Question

Question

What is the proper way to share an EF DbContext across multiple repositories in an MVC web app? Is it prudent/necessary to do so, what are the pitfalls of doing or not doing this?

Background

Assume:

  • App.MvcSite (Several dozen controllers, multiple areas, etc)
  • App.Services (service layer, many services)
  • App.Data (many repositories, etc)
  • ... etc excluded for simplicity (EF Code First latest)

Research To Date

I seem to find at least two/three schools of thought on SO and the interwebs.

  1. Share/scope your DbContext to the Request so that a single request has a single DbContext shared by all repositories.
  2. Share/scope your DbContext at the service layer -- the service maintains a single DbContext and passes it to each repository as needed.
  3. Do not share a DbContext, since they are cheap let each Repo have its own.

In a small website this is a non-issue which is why most MS and community examples simply don't even address this.

In my experience thus far I have not used finite repositories. I have always had services use a DbContext and directly change it so I didn't need to worry about this. I'm told there is a great benefit to finite repositories from a unit testing perspective... we'll see if it makes the rest of this worthwhile.

My Thoughts

(1) Share/scope your DbContext to the Request

This is interesting as it smartly avoids the pitfall of a singleton context which some developers think is the answer but find DbContext doesn't work that way. But it seems to have a downside in that it assumes all repositories, services, etc are going to be in coordination across an entire request... this is often not the case, right? What if changes are saved by one repo before another completes its work. (outer(inner(inner)))

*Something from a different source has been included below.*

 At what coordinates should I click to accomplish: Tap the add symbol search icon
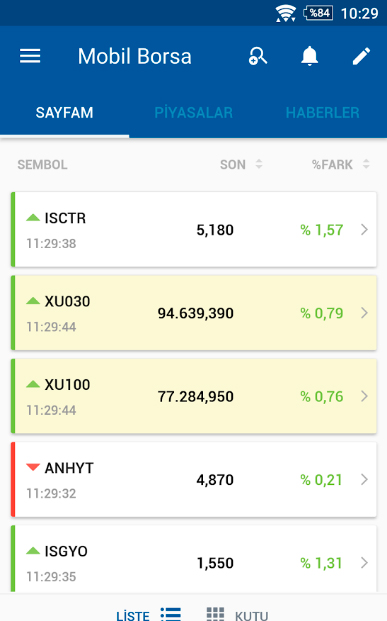(258, 56)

(2) Share/scope your DbContext at the service layer

This makes more sense to me because each service should be coordinating a specific unit of work (lower case intentional). So if multiple services were used in one request it would be proper (if not required) that each had its own context to the database.

(3) Do not share a DbContext, since they are cheap

This is the way I've always done it... well actually I almost always only had one DbContext per request because only one service was being called. Sometimes it might be two because two services were called by a controller who was coordinating the work. But given my current application, with many finite repositories, each repository having its own context would mean a given request might have 3-10 instances of DbContext. I assume (perhaps incorrectly) that this is problematic.


Repeating the question:

What is the proper way to share an EF DbContext across multiple repositories in an MVC web app? Is it prudent/necessary to do so, what are the pitfalls of doing or not doing this?

Was it helpful?

Solution

  • DbContext are cheap, but distributed transactions are not.
  • Objects attached to one context can't be used in another context (if you have object relations)

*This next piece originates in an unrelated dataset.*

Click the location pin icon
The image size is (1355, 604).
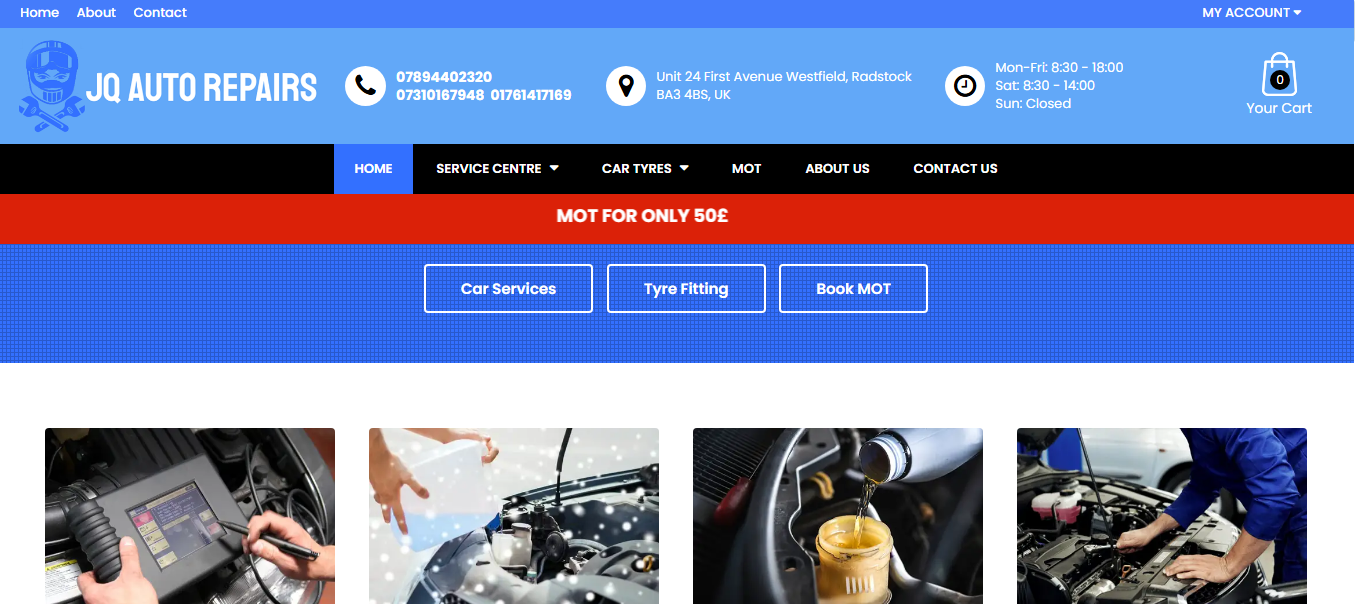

The easiest way to share a context is to start using an inversion of control container: http://www.codeproject.com/Articles/386164/Get-injected-into-the-world-of-inverted-dependenci

OTHER TIPS

I would go for a combination between the first two options and regarding your take on the first option, don't let repositories save any changes (that's not the recommended way of doing things, Martin Fowler says that him self) and for that he introduced the Unit of Work pattern.